A slow response followed by a major decline
Figure 1 below presents data for the 25 companies that were the largest spenders on exploration, research and development in 2011, and for 1,247 other companies for which the data are available. The analysis in RoMiNE3 was able to draw on the detailed company-by-company data made available by SNL Metal Economics . It can be seen from those data that the exploration spend was initially slow to respond to the decline in metal prices from 2011/12. In fact, the total of such spending by the 1,270 companies shown in the figure actually rose to US$17.85 billion in 2012 as against US$15.16 billion in 2011; an increase of almost 18%.

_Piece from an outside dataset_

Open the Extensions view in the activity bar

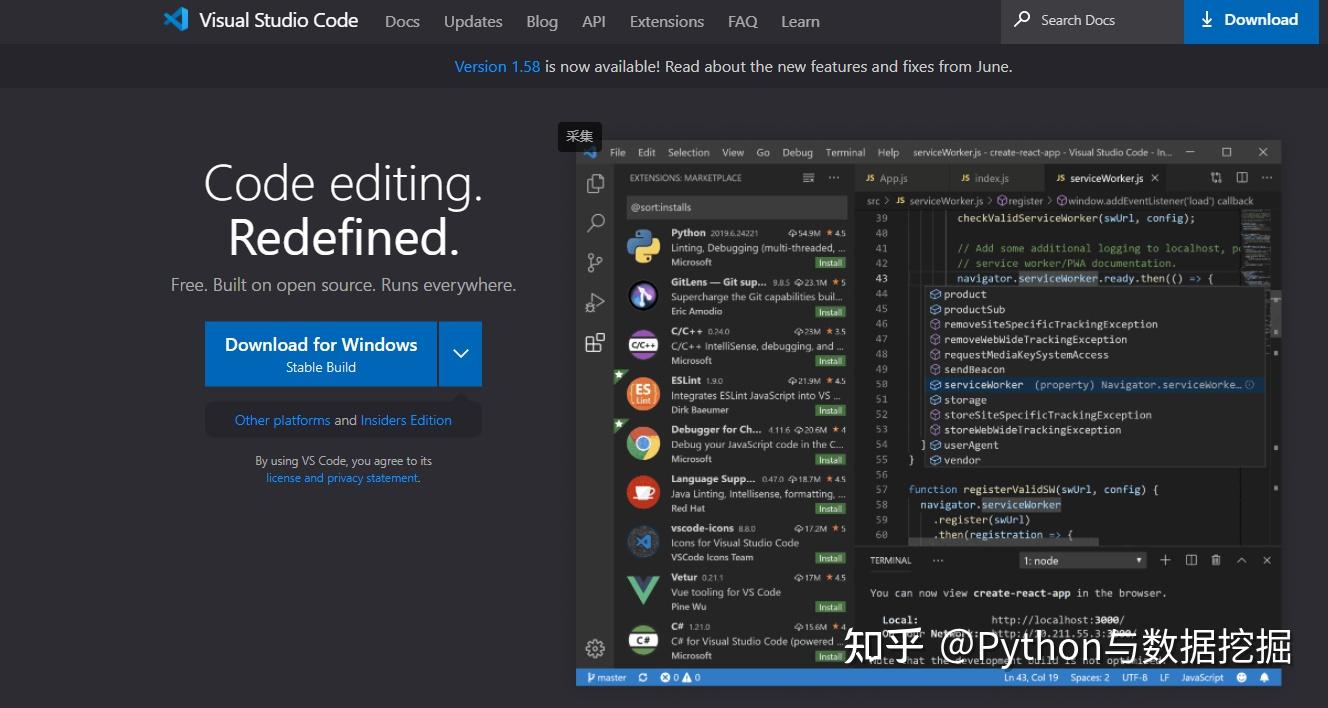point(595,342)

However, since 2012 there has been a major decline, with the spending of the top 25 companies falling by almost half between 2012-15; a fall from US$11.98 billion to only US$6.4 billion. There was a similar decline in the spend of the smaller companies; a decline of 45%. Taken together the two classes of companies took their exploration spending down by over US$8 billion over that three-year period.
But how has this situation evolved subsequent to 2016? A more recent report published by S&P Global Market Intelligence provides some useful answers.  First, their data which is based on the exploration budgets of 1,580 mining companies operating in non-ferrous metals, shows a further decline (in budgets not necessarily actual spending) in 2016 relative to 2015. The exploration budgets of these companies in 2016 was US$6.89 billion,  which implied a further drop of 21% over the 2015 level and is little more than one-third the level budgeted in 2012.
The longer-run data show an enormous increase in the total exploration budgets of the companies in the period from 2002 when the commodity price boom took off through 2008 when the global crisis temporarily interrupted this strong tendency — budgets in 2008 totalled US$13.75 billion as against only US$1.77 billion, a twelve-year low in 2002. 2011 and 2012 which coincided with the apex of the commodity price boom saw the highest ever levels of such exploration spending.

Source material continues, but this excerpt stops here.